**Excerpted passage:**
○ ○ ○ ○ ○
Distribution technologies for smart buildings
Project description
The main goal of this project is to increase the efficiency of the electrical infrastructure in houses and buildings through an intelligent and more flexible participation of decentralized generation, storage and controllable loads, as well as through the optimization of the power conversion steps (AC to DC, DC to AC, etc).
The higher participation of decentralized generation and storage devices working on DC, like photovoltaic cells, fuel cells, batteries, electric vehicles, etc, brings new opportunities for the built environment. Connecting DC sources and storage via a DC networks brings lower investment costs and higher efficiency. This can be attained for example by savings in copper: the same cable can carry from 50% to 100% more DC power than AC power. In terms of efficiency, a higher efficiency of energy transfer can be achieved by removing one conversion step. Moreover, a DC-DC conversion has higher efficiency than an AC-DC conversion by 2-3 % and is less costly.
Our research will propose solutions for DC low-voltage distribution infrastructures that include storage in terms of (1) optimized conversion steps, (2) optimized distribution topologies, (3) a power and energy management system that will optimize the use of storage and renewable energy. In this way, we will facilitate the introduction of efficient low-voltage DC networks for smart buildings. The possibility of having a hybrid network containing AC and DC segments will be also investigated.
○ ○ ○ ○ ○
Items excerpted from a collection:
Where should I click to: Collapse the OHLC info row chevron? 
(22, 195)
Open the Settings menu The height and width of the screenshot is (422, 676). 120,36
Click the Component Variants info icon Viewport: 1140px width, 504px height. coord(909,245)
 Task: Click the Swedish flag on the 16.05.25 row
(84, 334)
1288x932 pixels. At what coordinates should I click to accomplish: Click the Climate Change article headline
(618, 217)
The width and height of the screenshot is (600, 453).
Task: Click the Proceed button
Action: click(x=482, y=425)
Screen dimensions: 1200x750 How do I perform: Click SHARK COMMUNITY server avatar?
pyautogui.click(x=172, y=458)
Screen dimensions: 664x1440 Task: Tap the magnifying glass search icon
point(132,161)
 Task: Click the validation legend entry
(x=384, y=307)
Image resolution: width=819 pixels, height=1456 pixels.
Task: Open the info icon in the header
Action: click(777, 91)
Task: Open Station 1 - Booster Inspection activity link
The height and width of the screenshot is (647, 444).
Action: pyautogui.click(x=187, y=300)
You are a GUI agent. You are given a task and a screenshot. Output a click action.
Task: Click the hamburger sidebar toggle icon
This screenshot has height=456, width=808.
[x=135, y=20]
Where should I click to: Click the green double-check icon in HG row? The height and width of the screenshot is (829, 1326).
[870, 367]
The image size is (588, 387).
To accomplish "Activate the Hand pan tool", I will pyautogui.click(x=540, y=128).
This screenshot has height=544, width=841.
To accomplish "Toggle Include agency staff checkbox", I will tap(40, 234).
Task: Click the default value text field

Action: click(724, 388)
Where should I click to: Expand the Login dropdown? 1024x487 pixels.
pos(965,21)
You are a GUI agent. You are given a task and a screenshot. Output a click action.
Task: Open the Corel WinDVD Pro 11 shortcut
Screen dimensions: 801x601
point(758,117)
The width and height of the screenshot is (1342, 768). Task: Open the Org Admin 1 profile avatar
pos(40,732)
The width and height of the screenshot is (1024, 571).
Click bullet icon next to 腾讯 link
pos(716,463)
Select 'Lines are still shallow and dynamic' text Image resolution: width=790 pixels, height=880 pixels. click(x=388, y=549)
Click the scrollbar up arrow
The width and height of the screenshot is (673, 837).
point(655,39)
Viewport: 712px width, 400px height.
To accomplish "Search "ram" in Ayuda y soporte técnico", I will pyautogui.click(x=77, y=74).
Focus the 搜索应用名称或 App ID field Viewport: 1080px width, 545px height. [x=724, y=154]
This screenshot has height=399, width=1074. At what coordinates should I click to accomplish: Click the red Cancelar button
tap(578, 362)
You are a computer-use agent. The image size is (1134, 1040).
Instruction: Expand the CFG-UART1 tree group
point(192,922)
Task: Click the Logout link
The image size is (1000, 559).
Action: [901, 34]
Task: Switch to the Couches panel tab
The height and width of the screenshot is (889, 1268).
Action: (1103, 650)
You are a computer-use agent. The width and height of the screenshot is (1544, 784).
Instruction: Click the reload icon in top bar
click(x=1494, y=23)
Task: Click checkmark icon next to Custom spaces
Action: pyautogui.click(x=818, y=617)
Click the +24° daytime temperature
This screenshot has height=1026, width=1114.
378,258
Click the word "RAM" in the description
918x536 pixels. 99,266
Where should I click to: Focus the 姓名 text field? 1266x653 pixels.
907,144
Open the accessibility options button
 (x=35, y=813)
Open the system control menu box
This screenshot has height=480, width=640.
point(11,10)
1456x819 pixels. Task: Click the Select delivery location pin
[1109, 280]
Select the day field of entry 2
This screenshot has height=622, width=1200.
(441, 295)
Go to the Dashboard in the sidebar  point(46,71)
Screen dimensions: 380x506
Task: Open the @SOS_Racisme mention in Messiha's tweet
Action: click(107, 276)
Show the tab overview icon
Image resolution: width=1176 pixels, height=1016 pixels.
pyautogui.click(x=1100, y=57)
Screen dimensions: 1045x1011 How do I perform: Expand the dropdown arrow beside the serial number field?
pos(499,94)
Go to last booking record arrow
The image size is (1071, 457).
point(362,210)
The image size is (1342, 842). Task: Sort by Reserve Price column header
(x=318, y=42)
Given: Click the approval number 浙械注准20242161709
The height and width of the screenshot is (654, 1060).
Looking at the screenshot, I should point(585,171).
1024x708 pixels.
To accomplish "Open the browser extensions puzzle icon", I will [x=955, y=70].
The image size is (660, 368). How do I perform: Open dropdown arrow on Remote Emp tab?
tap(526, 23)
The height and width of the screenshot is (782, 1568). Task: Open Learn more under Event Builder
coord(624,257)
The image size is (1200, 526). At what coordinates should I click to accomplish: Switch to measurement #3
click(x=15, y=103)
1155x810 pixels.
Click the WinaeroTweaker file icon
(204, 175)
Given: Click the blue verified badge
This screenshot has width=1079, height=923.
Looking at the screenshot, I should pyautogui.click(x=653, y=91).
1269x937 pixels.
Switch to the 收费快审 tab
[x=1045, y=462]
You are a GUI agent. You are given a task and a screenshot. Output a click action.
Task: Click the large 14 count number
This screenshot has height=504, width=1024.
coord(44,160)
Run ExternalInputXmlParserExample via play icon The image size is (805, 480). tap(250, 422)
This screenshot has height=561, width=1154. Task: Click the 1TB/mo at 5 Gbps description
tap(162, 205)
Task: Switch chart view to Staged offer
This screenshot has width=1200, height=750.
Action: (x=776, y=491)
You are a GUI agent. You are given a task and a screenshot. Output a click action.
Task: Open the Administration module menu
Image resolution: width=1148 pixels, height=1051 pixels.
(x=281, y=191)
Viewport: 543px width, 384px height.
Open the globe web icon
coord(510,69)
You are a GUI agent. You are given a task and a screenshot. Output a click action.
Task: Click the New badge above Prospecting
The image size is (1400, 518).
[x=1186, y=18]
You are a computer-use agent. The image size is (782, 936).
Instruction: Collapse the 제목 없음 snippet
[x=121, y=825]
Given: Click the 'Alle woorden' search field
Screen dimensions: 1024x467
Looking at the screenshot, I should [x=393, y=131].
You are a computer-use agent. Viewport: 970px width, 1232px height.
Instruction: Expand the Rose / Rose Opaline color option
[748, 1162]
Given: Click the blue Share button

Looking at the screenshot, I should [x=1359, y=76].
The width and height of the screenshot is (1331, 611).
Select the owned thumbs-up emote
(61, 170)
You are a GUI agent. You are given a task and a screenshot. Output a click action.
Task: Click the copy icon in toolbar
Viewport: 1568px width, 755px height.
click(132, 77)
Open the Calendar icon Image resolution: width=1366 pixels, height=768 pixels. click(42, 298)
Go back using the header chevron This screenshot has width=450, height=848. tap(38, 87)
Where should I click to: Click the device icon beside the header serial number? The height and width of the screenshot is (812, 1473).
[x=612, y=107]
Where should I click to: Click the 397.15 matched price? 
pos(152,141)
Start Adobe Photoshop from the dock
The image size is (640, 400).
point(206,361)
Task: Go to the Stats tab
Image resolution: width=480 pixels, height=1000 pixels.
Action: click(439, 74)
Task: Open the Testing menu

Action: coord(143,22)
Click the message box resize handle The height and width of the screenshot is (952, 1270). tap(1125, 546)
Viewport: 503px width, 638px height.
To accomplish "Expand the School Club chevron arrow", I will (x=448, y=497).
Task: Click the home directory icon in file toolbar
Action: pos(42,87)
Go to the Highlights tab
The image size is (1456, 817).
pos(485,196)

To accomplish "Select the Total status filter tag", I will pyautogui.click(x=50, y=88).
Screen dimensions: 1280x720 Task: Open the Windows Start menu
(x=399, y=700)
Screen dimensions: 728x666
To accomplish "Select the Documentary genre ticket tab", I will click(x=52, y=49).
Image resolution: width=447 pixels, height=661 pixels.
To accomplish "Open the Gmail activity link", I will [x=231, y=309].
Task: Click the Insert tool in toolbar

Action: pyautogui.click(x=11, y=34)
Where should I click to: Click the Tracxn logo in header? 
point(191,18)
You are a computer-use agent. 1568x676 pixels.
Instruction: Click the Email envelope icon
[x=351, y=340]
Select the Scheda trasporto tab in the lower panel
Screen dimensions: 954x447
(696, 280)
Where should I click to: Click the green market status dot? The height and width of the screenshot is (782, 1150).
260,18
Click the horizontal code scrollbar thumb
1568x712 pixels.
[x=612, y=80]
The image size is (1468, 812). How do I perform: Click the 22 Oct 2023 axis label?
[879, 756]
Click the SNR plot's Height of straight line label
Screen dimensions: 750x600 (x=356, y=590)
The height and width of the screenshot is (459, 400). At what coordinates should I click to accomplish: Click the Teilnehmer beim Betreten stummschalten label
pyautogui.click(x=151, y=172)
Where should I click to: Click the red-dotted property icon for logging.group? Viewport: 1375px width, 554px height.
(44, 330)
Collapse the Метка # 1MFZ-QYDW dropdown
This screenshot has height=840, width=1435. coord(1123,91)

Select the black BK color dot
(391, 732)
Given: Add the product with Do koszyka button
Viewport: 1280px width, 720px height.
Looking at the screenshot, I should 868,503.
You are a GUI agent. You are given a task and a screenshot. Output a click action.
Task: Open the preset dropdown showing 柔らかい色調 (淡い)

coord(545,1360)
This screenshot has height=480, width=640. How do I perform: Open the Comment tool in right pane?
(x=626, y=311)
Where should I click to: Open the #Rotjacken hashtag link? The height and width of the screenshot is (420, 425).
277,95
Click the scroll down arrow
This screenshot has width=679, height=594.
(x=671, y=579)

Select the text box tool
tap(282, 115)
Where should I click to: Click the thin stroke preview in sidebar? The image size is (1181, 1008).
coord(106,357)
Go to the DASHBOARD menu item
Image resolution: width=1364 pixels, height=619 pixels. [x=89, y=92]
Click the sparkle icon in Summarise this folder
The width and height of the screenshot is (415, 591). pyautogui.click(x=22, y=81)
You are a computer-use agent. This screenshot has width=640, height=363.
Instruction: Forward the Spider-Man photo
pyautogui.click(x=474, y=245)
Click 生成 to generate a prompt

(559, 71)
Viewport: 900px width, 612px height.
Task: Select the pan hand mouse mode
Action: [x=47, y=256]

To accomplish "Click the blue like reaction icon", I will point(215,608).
○ ○ ○ ○ ○
**Prompt:**
Extend the passage on DC distribution technologies for smart buildings, picking up after its final sentence about investigating a hybrid network with AC and DC segments.

**Written answer:**
First, different distribution topologies and conversion steps will be evaluated by means of detailed simulations for a low-voltage DC network containing high participation of DC generation and storage. In this way, it will be possible to determine if the complete network should operate in DC or if a hybrid topology is more suitable. Secondly, different types of sources and storage will be analyzed and respectively accommodated in selected distribution topology. Attention will be given to the cost and savings of the infrastructure too. Short circuit behaviour of distribution topologies will be identified too. Thirdly, based on the research, design rules for decentralized generation and storage (sizing and layout), an intelligent power and energy management system will be developed. This power and energy management system will enable the users to consume the energy that is locally produced in house/building by making an optimized use of storage.